The idea that time can become matter emerged during the conference Building with Time, held as part of the Circular Design Symposium in Vilnius, Lithuania, on March 20. More than a metaphor, it was framed as a paradigm shift for contemporary architecture.
Nicholas Duxbury Ransome, CEO of Lendager, argued that time is not external to architecture but intrinsic to it. From this perspective, buildings are no longer understood as static objects, but as evolving processes, open systems that interact with long-term ecological and social dynamics.
This approach resonates with the thinking of Paola Viganò, who advocates shifting from viewing territory as an object to understanding it as a subject. Within this framework, “life”, in its broadest sense becomes the central temporal scale of architectural practice.
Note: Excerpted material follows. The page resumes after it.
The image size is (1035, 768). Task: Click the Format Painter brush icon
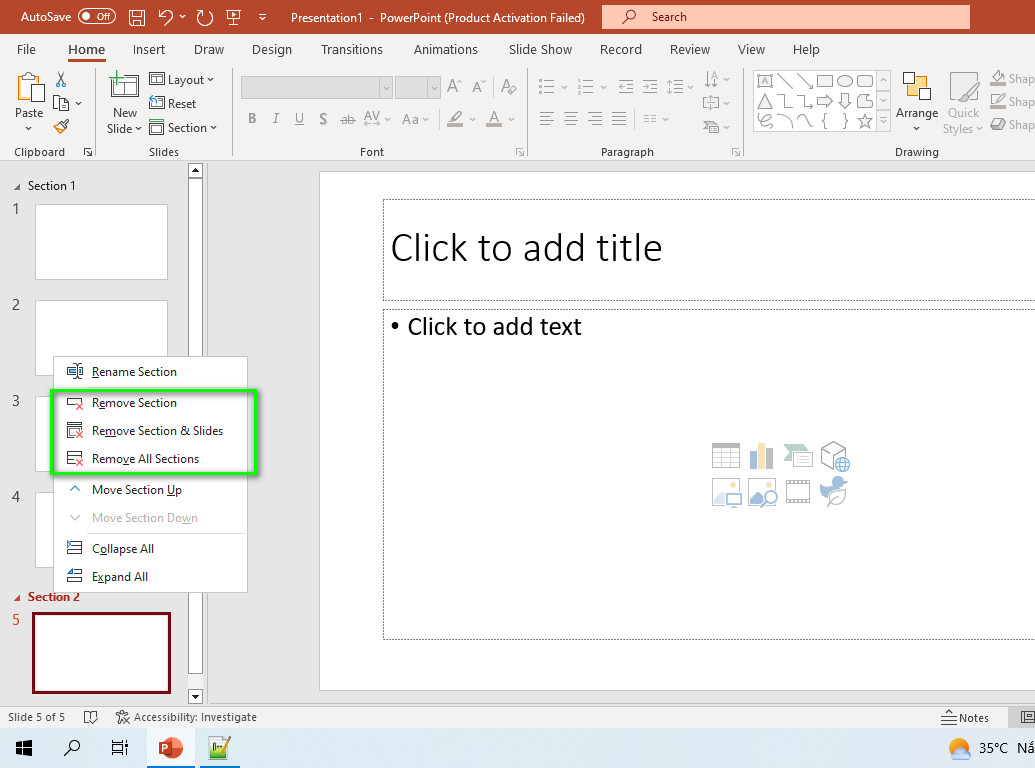pos(61,126)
Ransome illustrated this vision through concrete examples of projects that combine innovation with the reuse of materials that have already completed their life cycle. Beyond recycling, the focus is on positive transformation: materials are not only reused, but upgraded in value. Water management and biodiversity integration are also embedded as essential components of the design process.
Image source: Lendager, Høje-Taastrup Town Hall project
(https://lendager.com/project/hoje-taastrup-town-hall/)
Image source: Lendager, Resource Rows (Exploring brick circularity)
(https://lendager.com/project/resource-rows/)
From another angle, Kristiaan Borret, Urban Quality Supervisor in Amsterdam, opened his talk with a compelling reminder: before construction became standardized and industrialized, materials from demolished buildings were carefully sorted and given a second life. This was not an exception, it was simply how building was done.
Photo by Marite Guevara, taken at the conference “Building with Time”, March 2026
He went on to address the complex challenge of decarbonizing the construction sector, referencing the Decon report by the Institute for Reform, which explores how circular economy strategies can support national climate objectives.
While progress is being made, emerging policy frameworks highlight both ambition and limitation. For instance, the evolving Brussels Building Code introduces sustainability provisions that prioritize preservation, renovation, and material reuse. It requires that demolition be justified through a comprehensive balance of interests, including heritage value, structural viability, public interest, and urban context. For larger buildings, life-cycle assessments must compare the impacts of renovation versus demolition and new construction.
Yet the broader diagnosis remains clear: despite EU directives, significant structural gaps persist. There are no widely adopted standards for material reuse, nor robust systems for classification and certification. Selective demolition is not systematically implemented, and although a 70% recovery target exists, the necessary protocols and infrastructure are still lacking. Crucially, prevailing economic conditions continue to favor demolition, as virgin materials remain cheaper than reclaimed alternatives.
The scale of the challenge is substantial. The construction industry accounts for approximately 36–40% of global carbon emissions and up to 40% of total energy consumption. Its environmental footprint includes greenhouse gas emissions from materials such as steel and cement, habitat destruction, water pollution, large-scale waste generation, and soil degradation.
Finally, Kateryna Lopatiuk, a Ukrainian architect and spatial researcher, presented the project Circularity on the Edge. This initiative uses artificial intelligence to analyze drone imagery of bombed buildings in Ukraine in order to identify reusable materials.
Image source: Dezeen (project “Circularity on the Edge”, image courtesy of the authors) (https://www.dezeen.com/2025/07/07/circularity-on-the-edge-ai-ukraine/)
The project demonstrates how AI can accelerate and streamline the identification of recoverable resources in post-destruction contexts. Yet its significance goes beyond technical efficiency: materials are understood as testimonies- fragments that carry memory, document the passage of time, and can be reintroduced into new construction cycles while transmitting knowledge to future generations of practitioners.